Higher order fluctuations of extremal eigenvalues of sparse random matrices

TL;DR

This paper investigates higher order fluctuations of extremal eigenvalues in sparse random matrices, specifically Erdős-Rényi graphs, introducing correction terms to better understand their behavior beyond leading order.

Contribution

It constructs random correction terms to describe sub-leading fluctuations of extremal eigenvalues in sparse matrices, extending previous leading order fluctuation results.

Findings

Established higher order fluctuation corrections for extremal eigenvalues.

Proved a local law up to a shifted spectral edge.

Demonstrated eigenvalue rigidity with these corrections.

Abstract

We consider extremal eigenvalues of sparse random matrices, a class of random matrices including the adjacency matrices of Erd\H{o}s-R\'{e}nyi graphs $\mathcal{G}(N,p)$. Recently, it was shown that the leading order fluctuations of extremal eigenvalues are given by a single random variable associated with the total degree of the graph (Ann. Probab., 48(2):916-962, 2020; Probab. Theory Related Fields, 180:985-1056, 2021).
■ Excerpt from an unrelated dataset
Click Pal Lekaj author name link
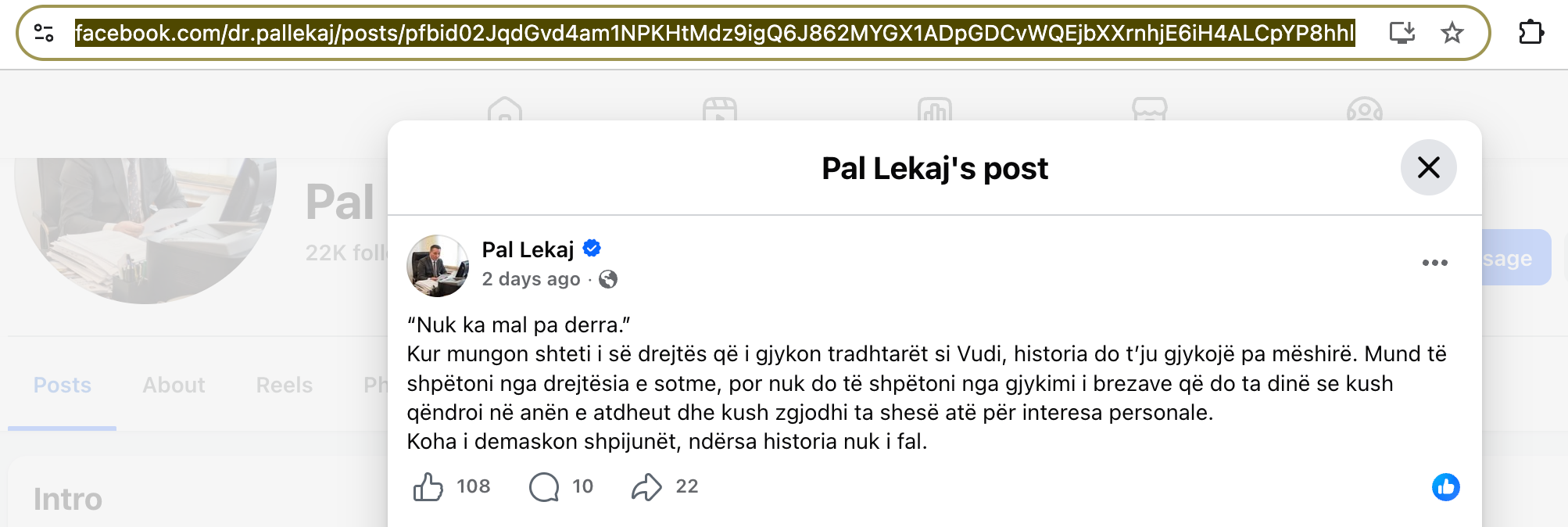Screen dimensions: 1568x527 click(x=528, y=249)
We construct a sequence of random correction terms to capture higher (sub-leading) order fluctuations of extremal eigenvalues in the regime $N^{\epsilon} < pN < N^{1/3-\epsilon}$. Using these random correction terms, we prove a local law up to a shifted edge and recover the rigidity of extremal eigenvalues under some corrections for $pN>N^{\epsilon}$.